Berberine is sourced from multiple medicinal herb resources and is easy to extract. With the advantages of low price, safety and convenience, berberine may have potential for wide clinical use. The present study aimed to investigate whether berberine inhibited the viability of colon cancer and whether it regulated the three-gene network microRNA (miR)-21-integrin β4 (ITGβ4)-programmed cell death 4 (PDCD4). It was demonstrated that berberine treatment suppressed colon cancer cell viability, and induced apoptosis and activated caspase-3 activity in the human colon carcinoma HCT116 cell line.
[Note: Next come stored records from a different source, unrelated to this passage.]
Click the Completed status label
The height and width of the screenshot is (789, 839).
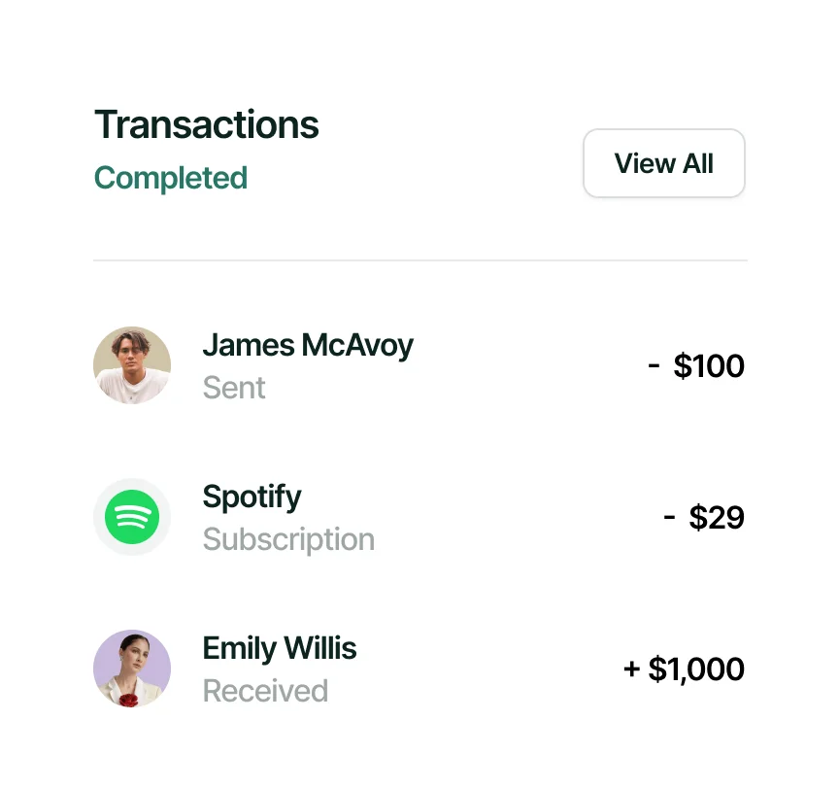coord(171,179)
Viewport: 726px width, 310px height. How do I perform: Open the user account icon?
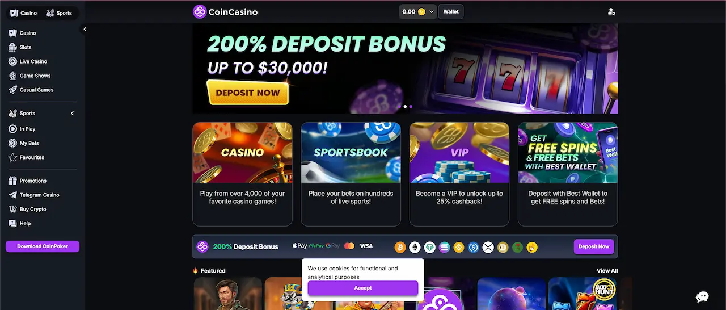pyautogui.click(x=611, y=11)

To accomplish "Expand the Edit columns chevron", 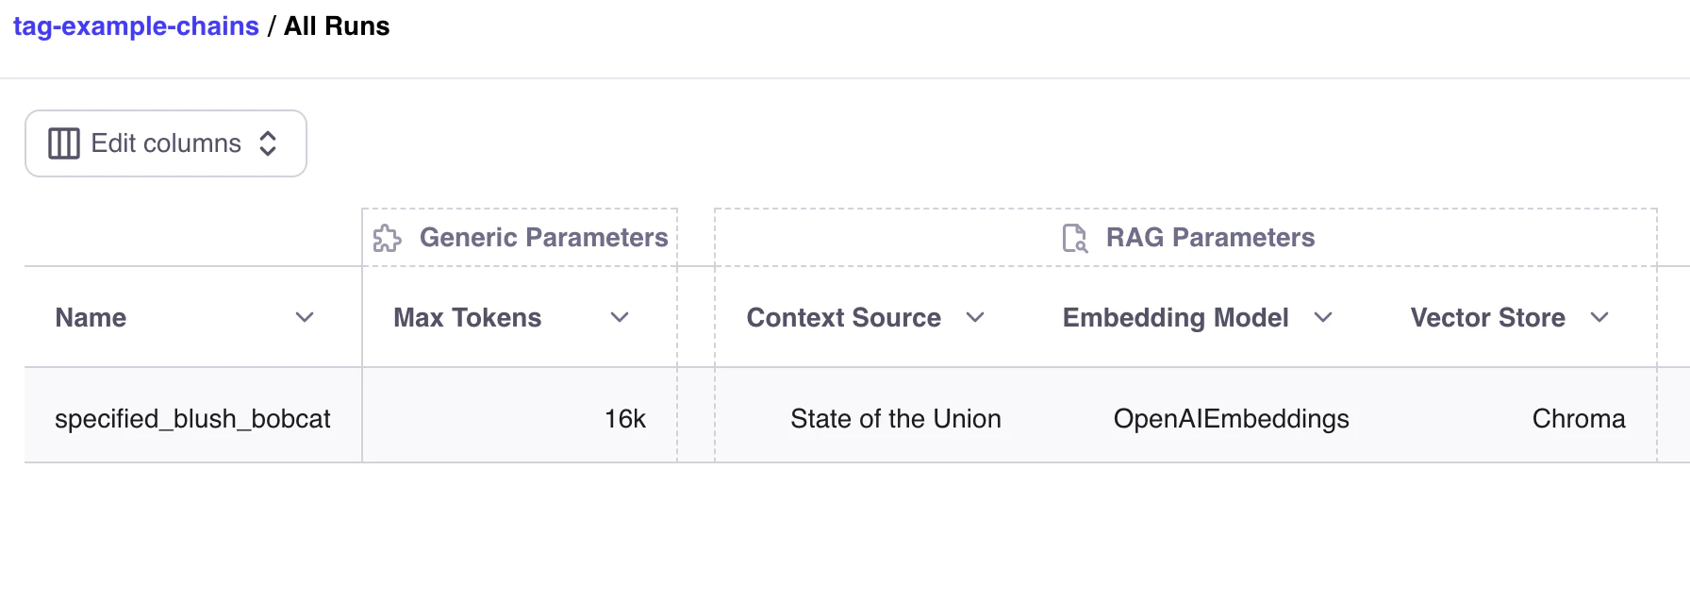I will pos(269,143).
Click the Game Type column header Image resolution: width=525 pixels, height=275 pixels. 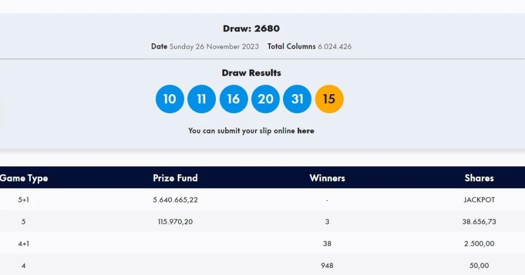pos(24,178)
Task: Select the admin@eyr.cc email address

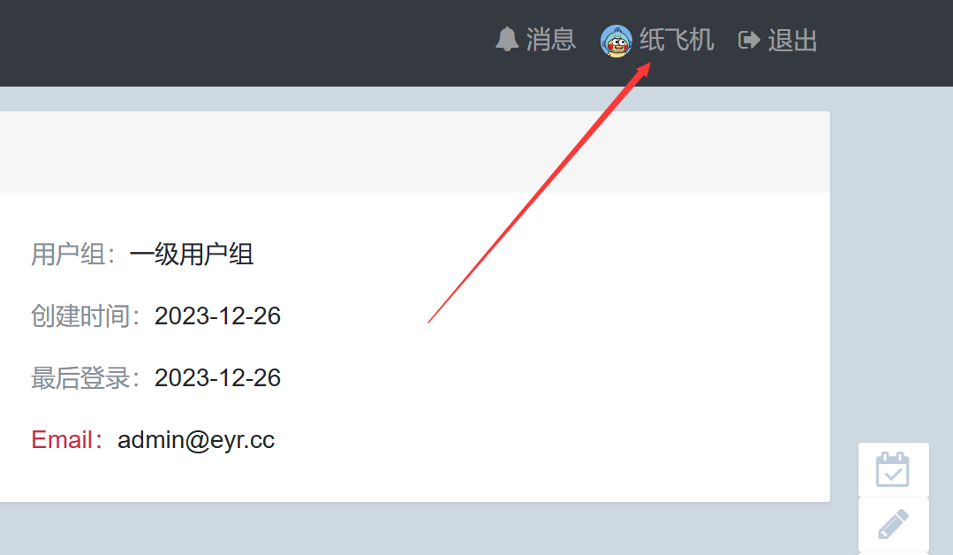Action: pyautogui.click(x=196, y=439)
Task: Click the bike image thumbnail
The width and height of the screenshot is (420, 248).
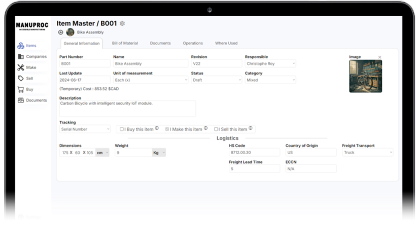Action: point(365,76)
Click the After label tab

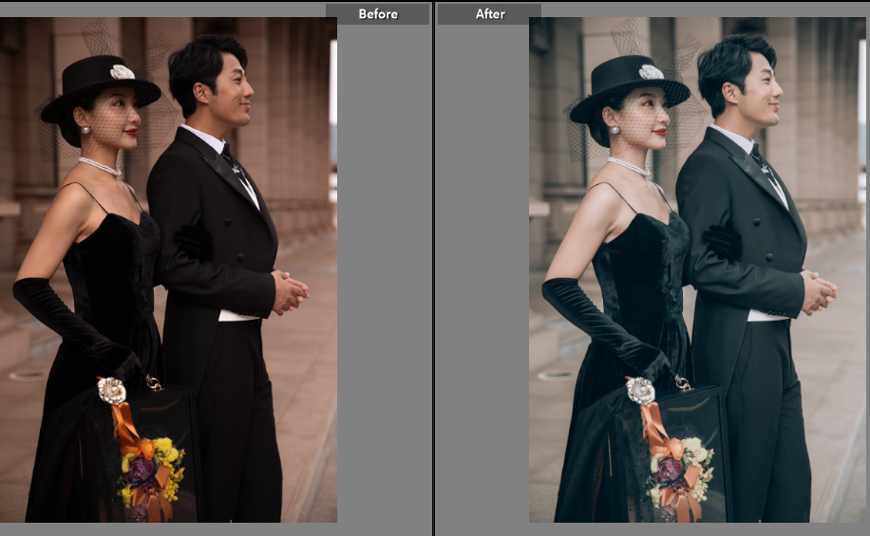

Berberine inhibited miR-21 expression and promoted ITGβ4 and PDCD4 protein expression in the HCT116 cell line. Overexpression of miR-21 reduced the anti-cancer effects of berberine on cell viability, apoptosis rate and caspase-3 activity of the HCT116 cell line. However, it was revealed that the overexpression of miR-21 also suppressed ITGβ4 and PDCD4 protein expression in the HCT116 cell line. In conclusion, miR-21, ITGβ4 and PDCD4 are involved in the anti-cancer effects of berberine on cell viability and apoptosis in the HCT116 cell line.